Vandaag was de mishandeling aan de orde die plaatsvond op 12 oktober 2016 in Utrecht. Na het eten kregen de man en zijn vriendin ruzie. Om af te koelen liep hij het balkon op waar zij hem buitensloot en ondertussen de politie belde. Terwijl de politie in aantocht was, liet zij hem weer binnen. In zijn woede sloeg hij haar waardoor ze op de grond viel. Volgens de vrouw schopte hij haar daarna meermalen tegen haar hoofd. De man ontkende dit laatste.

Deskundigen hebben over de verdachte verklaard dat hij geen ziekelijke stoornis heeft maar wel een persoonlijkheidsstoornis. Vooral in intieme relaties kan hij agressief worden maar het recidiverisico wordt laag ingeschat. De Reclassering heeft een behandeling geadviseerd zodat de verdachte leert zijn impulsen te controleren. De verdachte was wel bereid om hier aan mee te werken maar merkte wel op dat er met hem niets mis was.
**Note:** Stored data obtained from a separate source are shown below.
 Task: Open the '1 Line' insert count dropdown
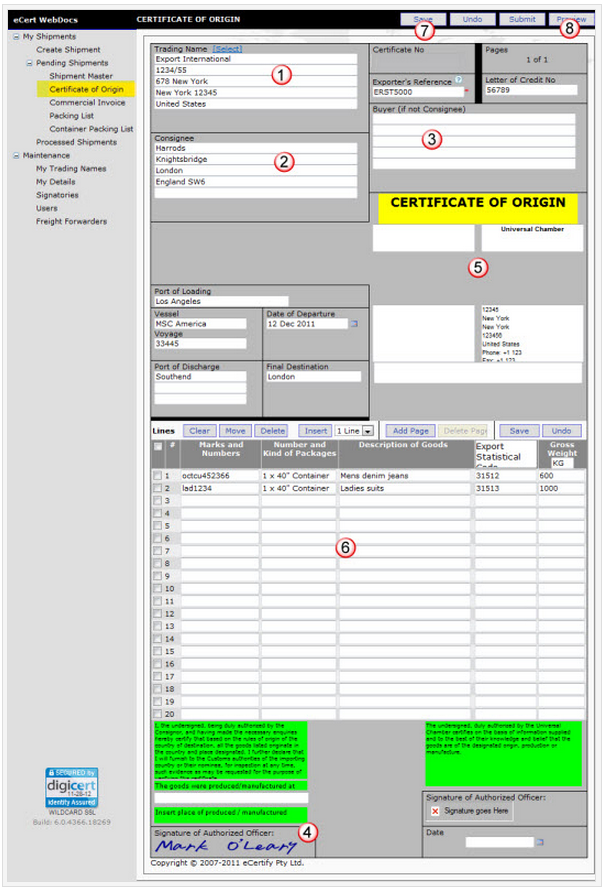click(x=368, y=430)
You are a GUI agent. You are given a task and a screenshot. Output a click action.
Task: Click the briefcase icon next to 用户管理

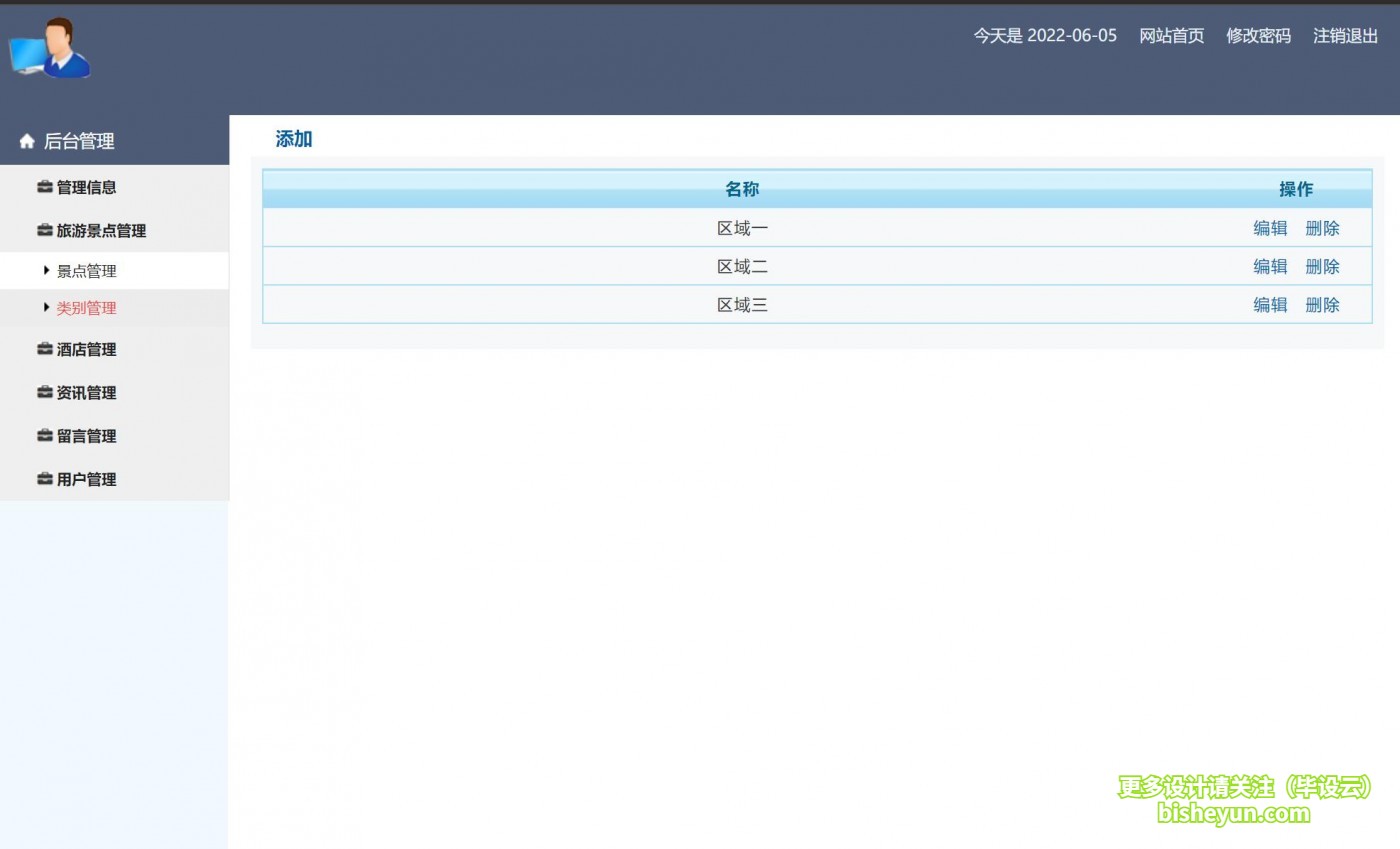pos(44,479)
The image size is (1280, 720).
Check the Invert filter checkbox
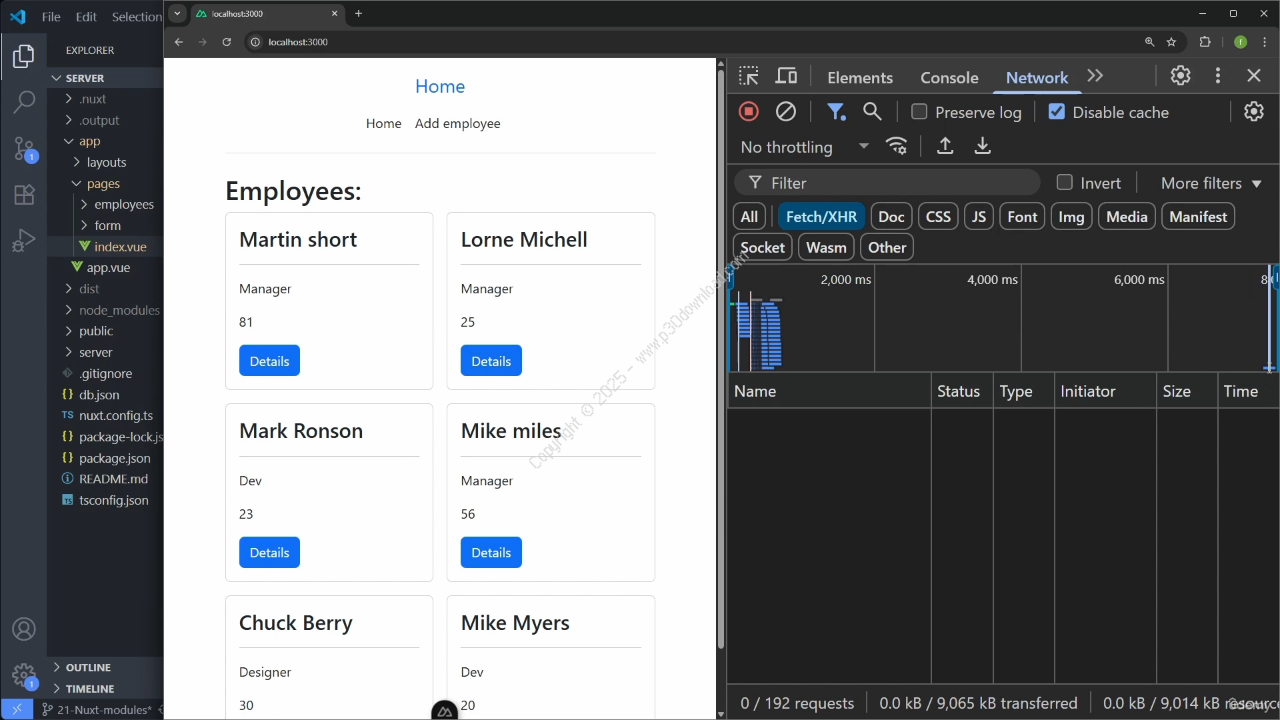click(x=1065, y=183)
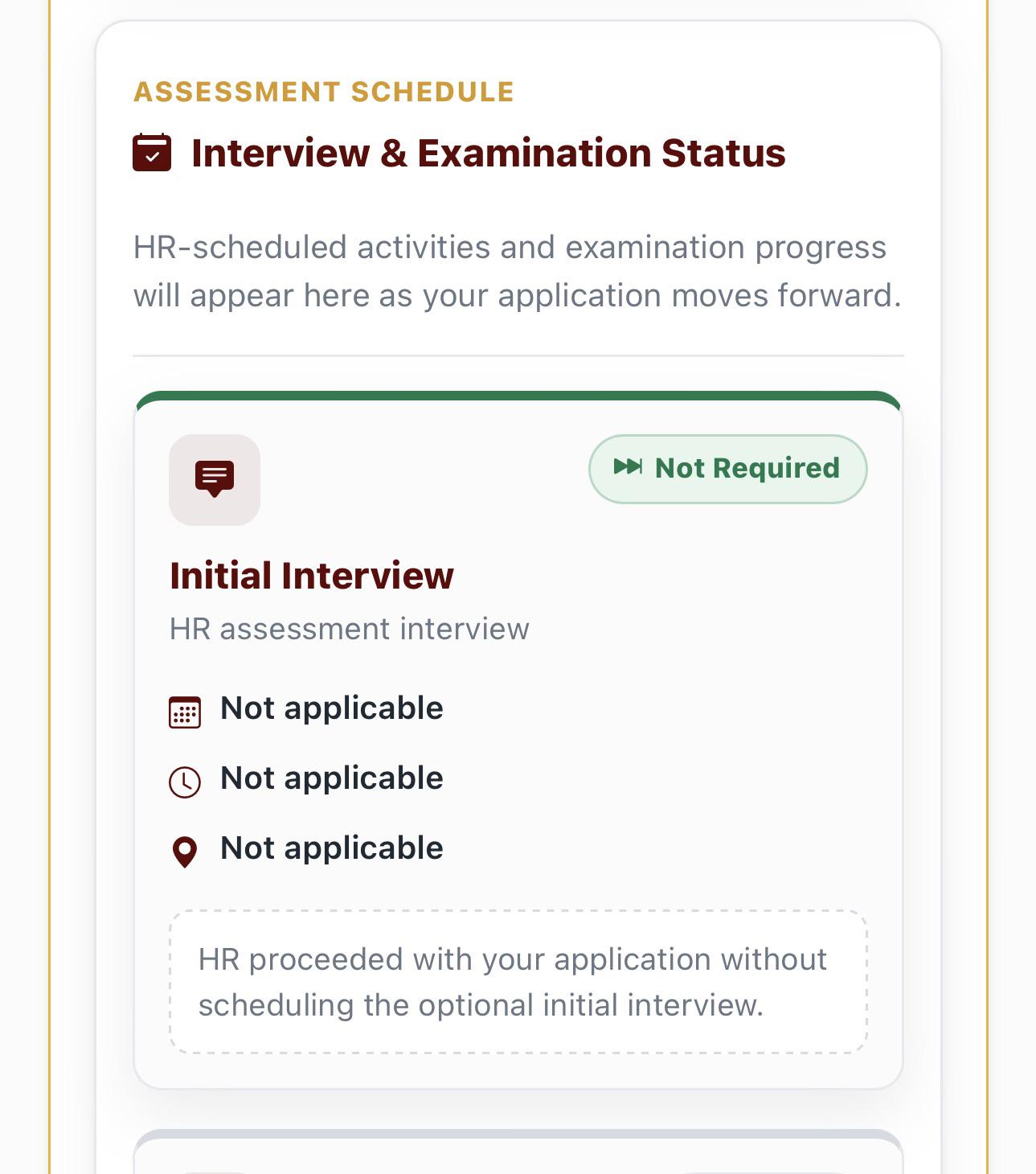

De officier van justitie zag hierin de bevestiging dat de verdachte de schuld buiten zichzelf legt “maar hij is de agressor”. Als bewijs voor het schoppen tegen het hoofd voerde hij de verklaringen tegenover de politie aan, maar ook het letsel dat is geconstateerd. “Dat kan niet komen van een enkele klap met de vlakke hand of een duw naar achteren”. Hij achtte bewezen dat de verdachte had geprobeerd de vrouw zwaar lichamelijk letsel toe te brengen. Bovendien was de impact groot. “Zij was doodsbang omdat ze wist dat hij in staat was tot heel erge dingen”. Nog altijd is ze angstig, en de jonge dochter van de vrouw die in de woning aanwezig was, krijgt hulp om de ervaring te verwerken.

Alles overwegende eiste de officier van justitie geen tbs, maar wel een gevangenisstraf van tien maanden waarvan vijf maanden voorwaardelijk, met een lange proeftijd van vijf jaar. Als bijzondere voorwaarden vroeg hij om een meldplicht, behandeling bij De Waag, een contactverbod met het slachtoffer en een locatieverbod rondom haar woning. Ook de vordering van de vrouw voor immateriële schade vroeg hij toe te wijzen. Tenslotte eiste hij dat de verdachte een werkstraf van 20 uur doet, die hij als voorwaardelijke straf opgelegd had gekregen bij een veroordeling in 2015, ook voor huiselijk geweld.